As I write this editor’s note, weeks before this magazine will reach your reader hands, my two children are in the kitchen baking scones for their Seattle teachers, who are about to begin a strike. Instead of starting third and fifth grades tomorrow, my kids are planning to walk the picket line at our neighborhood school, handing out breakfast (they’ve planned cookies for an afternoon snack, too). Needless to say, the kids are thrilled on many levels, not the least of which is that apparently summer is stretching on longer than anyone thought it could. Although a strike isn’t the ideal way to begin a new school year, I am comforted by two facts: First, my daughters are getting a pretty good, real-life lesson in social studies, labor law, union history and politics. And secondly, they have been handed the unique opportunity to now support their teachers the same way those teachers have supported them over the years.
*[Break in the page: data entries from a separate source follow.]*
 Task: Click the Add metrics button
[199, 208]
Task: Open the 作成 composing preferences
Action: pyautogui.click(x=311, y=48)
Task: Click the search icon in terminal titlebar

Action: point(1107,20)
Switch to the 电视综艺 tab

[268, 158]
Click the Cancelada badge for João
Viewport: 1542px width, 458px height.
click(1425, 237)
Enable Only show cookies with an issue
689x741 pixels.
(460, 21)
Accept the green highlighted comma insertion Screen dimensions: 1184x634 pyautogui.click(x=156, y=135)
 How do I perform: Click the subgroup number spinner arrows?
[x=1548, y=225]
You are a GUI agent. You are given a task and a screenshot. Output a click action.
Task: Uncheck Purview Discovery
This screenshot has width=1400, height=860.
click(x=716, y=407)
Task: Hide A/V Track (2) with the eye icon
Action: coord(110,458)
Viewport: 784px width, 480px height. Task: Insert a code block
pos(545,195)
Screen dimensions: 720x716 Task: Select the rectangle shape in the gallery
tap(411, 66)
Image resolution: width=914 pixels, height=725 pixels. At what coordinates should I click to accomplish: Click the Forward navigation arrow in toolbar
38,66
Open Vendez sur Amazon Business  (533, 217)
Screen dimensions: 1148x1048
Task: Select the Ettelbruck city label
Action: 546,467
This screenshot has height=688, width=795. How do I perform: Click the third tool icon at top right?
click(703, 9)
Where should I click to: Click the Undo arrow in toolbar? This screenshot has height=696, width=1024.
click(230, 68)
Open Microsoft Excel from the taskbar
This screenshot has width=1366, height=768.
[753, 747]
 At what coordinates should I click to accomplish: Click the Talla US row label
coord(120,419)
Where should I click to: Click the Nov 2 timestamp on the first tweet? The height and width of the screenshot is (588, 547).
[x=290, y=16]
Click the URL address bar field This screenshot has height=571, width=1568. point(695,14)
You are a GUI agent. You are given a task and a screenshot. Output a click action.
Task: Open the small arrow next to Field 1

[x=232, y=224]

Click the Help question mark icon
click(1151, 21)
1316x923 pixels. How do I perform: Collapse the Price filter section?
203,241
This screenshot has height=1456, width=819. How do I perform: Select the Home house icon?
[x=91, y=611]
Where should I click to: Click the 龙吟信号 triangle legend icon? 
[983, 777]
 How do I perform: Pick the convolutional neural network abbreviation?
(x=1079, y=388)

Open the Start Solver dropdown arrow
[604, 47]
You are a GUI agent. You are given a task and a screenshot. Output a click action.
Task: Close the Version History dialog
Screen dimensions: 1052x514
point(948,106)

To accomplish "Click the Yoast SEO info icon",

I think of that long story of teacher support — from the P.E. teacher who taught both daughters to ride bicycles, to the fifth-grade teacher who taught my older child how to make a better PowerPoint than I can, to the first-grade teacher who deeply respected and understood my younger daughter’s unique, meandering mind — and I feel grateful. My kids have benefitted from educators who care about them, nurture them, and push them to be responsible for their actions. A wonderful teacher is one of the biggest gifts a child can receive, a gift that makes an impact for life. And one of the most impactful lessons any mentor or adult can impart is something we explore in-depth in this year’s feature, “The science of failure”: it’s OK to make mistakes. In fact, ignorance — not knowing the answer, doing the wrong thing — is the fuel for discovery. Our collective human knowledge all stems from that simple word: ignorance. Isn’t that incredible?
In this pressure-cooker age of high-stakes testing and “finding your passion” we as parents should be focused not on pushing our kids to succeed as much as possible as soon as they can, but on the process of inquiry. That process might be littered with failures. It likely will be. But on a curiosity-driven journey of inquiry, our children will develop into learned humans. More than good grades, diplomas, or high-paying jobs, what I want for my daughters is just that: a passion for learning, in all its forms. Whether they are making calculations to solve climate change, engineering a piece of jewelry in a 3-D printer (“Welcome to lab land”) or measuring dough for strike scones, may our children always be learning.